(Recorded data)
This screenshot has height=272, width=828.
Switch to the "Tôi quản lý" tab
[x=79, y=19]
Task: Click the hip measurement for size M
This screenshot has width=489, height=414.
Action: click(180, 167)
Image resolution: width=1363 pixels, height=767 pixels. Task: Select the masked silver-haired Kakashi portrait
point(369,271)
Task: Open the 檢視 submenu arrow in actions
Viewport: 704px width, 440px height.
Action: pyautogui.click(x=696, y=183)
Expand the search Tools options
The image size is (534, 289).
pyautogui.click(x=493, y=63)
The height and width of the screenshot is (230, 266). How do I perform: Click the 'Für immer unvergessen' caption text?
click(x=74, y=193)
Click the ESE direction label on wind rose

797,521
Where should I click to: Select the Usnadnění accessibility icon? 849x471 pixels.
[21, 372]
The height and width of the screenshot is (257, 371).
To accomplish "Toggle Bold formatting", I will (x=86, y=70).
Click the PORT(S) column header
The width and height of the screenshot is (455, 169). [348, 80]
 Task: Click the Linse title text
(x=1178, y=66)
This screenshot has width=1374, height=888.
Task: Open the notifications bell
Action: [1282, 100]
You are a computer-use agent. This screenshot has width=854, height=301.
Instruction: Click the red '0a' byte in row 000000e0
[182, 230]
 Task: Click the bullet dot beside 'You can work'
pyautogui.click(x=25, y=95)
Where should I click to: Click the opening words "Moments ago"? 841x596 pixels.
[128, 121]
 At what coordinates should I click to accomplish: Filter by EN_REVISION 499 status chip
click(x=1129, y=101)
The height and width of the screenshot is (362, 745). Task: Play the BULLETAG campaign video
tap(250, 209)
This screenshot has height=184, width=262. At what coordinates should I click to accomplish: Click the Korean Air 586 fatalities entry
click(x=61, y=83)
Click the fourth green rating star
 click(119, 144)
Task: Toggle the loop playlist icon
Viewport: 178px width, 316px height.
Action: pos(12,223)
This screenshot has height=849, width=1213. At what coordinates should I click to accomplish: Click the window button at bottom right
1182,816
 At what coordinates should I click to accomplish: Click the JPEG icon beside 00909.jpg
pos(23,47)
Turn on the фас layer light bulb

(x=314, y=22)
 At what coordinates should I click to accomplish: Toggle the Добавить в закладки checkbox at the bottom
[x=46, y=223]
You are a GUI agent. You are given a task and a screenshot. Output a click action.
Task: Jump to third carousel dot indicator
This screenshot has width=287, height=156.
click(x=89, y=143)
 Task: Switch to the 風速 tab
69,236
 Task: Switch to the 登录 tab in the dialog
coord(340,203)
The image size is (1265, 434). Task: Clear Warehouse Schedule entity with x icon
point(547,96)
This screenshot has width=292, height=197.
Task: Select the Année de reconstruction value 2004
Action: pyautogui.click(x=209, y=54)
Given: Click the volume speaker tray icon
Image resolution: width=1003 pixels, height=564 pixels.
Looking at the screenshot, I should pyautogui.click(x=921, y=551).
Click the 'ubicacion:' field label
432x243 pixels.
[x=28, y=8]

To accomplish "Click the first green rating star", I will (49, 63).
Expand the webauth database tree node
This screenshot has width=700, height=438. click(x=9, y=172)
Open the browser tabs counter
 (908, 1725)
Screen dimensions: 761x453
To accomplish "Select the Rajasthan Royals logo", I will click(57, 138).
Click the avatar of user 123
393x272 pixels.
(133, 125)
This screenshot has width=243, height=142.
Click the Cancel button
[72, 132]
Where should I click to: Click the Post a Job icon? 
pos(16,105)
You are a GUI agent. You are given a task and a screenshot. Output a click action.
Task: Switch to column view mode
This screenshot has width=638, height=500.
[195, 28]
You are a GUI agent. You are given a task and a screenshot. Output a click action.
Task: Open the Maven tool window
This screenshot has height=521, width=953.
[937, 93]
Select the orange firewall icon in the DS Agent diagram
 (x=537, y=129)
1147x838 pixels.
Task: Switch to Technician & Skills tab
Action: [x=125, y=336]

> _Exercise prompt_
Whatever appears in the lines above should be copied exactly.

> _Response box_
This screenshot has height=272, width=828.
Switch to the "Tôi quản lý" tab
[x=79, y=19]
Task: Click the hip measurement for size M
This screenshot has width=489, height=414.
Action: click(180, 167)
Image resolution: width=1363 pixels, height=767 pixels. Task: Select the masked silver-haired Kakashi portrait
point(369,271)
Task: Open the 檢視 submenu arrow in actions
Viewport: 704px width, 440px height.
Action: pyautogui.click(x=696, y=183)
Expand the search Tools options
The image size is (534, 289).
pyautogui.click(x=493, y=63)
The height and width of the screenshot is (230, 266). How do I perform: Click the 'Für immer unvergessen' caption text?
click(x=74, y=193)
Click the ESE direction label on wind rose

797,521
Where should I click to: Select the Usnadnění accessibility icon? 849x471 pixels.
[21, 372]
The height and width of the screenshot is (257, 371).
To accomplish "Toggle Bold formatting", I will (x=86, y=70).
Click the PORT(S) column header
The width and height of the screenshot is (455, 169). [348, 80]
 Task: Click the Linse title text
(x=1178, y=66)
This screenshot has width=1374, height=888.
Task: Open the notifications bell
Action: [1282, 100]
You are a computer-use agent. This screenshot has width=854, height=301.
Instruction: Click the red '0a' byte in row 000000e0
[182, 230]
 Task: Click the bullet dot beside 'You can work'
pyautogui.click(x=25, y=95)
Where should I click to: Click the opening words "Moments ago"? 841x596 pixels.
[128, 121]
 At what coordinates should I click to accomplish: Filter by EN_REVISION 499 status chip
click(x=1129, y=101)
The height and width of the screenshot is (362, 745). Task: Play the BULLETAG campaign video
tap(250, 209)
This screenshot has height=184, width=262. At what coordinates should I click to accomplish: Click the Korean Air 586 fatalities entry
click(x=61, y=83)
Click the fourth green rating star
 click(119, 144)
Task: Toggle the loop playlist icon
Viewport: 178px width, 316px height.
Action: pos(12,223)
This screenshot has height=849, width=1213. At what coordinates should I click to accomplish: Click the window button at bottom right
1182,816
 At what coordinates should I click to accomplish: Click the JPEG icon beside 00909.jpg
pos(23,47)
Turn on the фас layer light bulb

(x=314, y=22)
 At what coordinates should I click to accomplish: Toggle the Добавить в закладки checkbox at the bottom
[x=46, y=223]
You are a GUI agent. You are given a task and a screenshot. Output a click action.
Task: Jump to third carousel dot indicator
This screenshot has width=287, height=156.
click(x=89, y=143)
 Task: Switch to the 風速 tab
69,236
 Task: Switch to the 登录 tab in the dialog
coord(340,203)
The image size is (1265, 434). Task: Clear Warehouse Schedule entity with x icon
point(547,96)
This screenshot has width=292, height=197.
Task: Select the Année de reconstruction value 2004
Action: pyautogui.click(x=209, y=54)
Given: Click the volume speaker tray icon
Image resolution: width=1003 pixels, height=564 pixels.
Looking at the screenshot, I should pyautogui.click(x=921, y=551).
Click the 'ubicacion:' field label
432x243 pixels.
[x=28, y=8]

To accomplish "Click the first green rating star", I will (49, 63).
Expand the webauth database tree node
This screenshot has width=700, height=438. click(x=9, y=172)
Open the browser tabs counter
 (908, 1725)
Screen dimensions: 761x453
To accomplish "Select the Rajasthan Royals logo", I will click(57, 138).
Click the avatar of user 123
393x272 pixels.
(133, 125)
This screenshot has width=243, height=142.
Click the Cancel button
[72, 132]
Where should I click to: Click the Post a Job icon? 
pos(16,105)
You are a GUI agent. You are given a task and a screenshot. Output a click action.
Task: Switch to column view mode
This screenshot has width=638, height=500.
[195, 28]
You are a GUI agent. You are given a task and a screenshot. Output a click action.
Task: Open the Maven tool window
This screenshot has height=521, width=953.
[937, 93]
Select the orange firewall icon in the DS Agent diagram
 (x=537, y=129)
1147x838 pixels.
Task: Switch to Technician & Skills tab
Action: [x=125, y=336]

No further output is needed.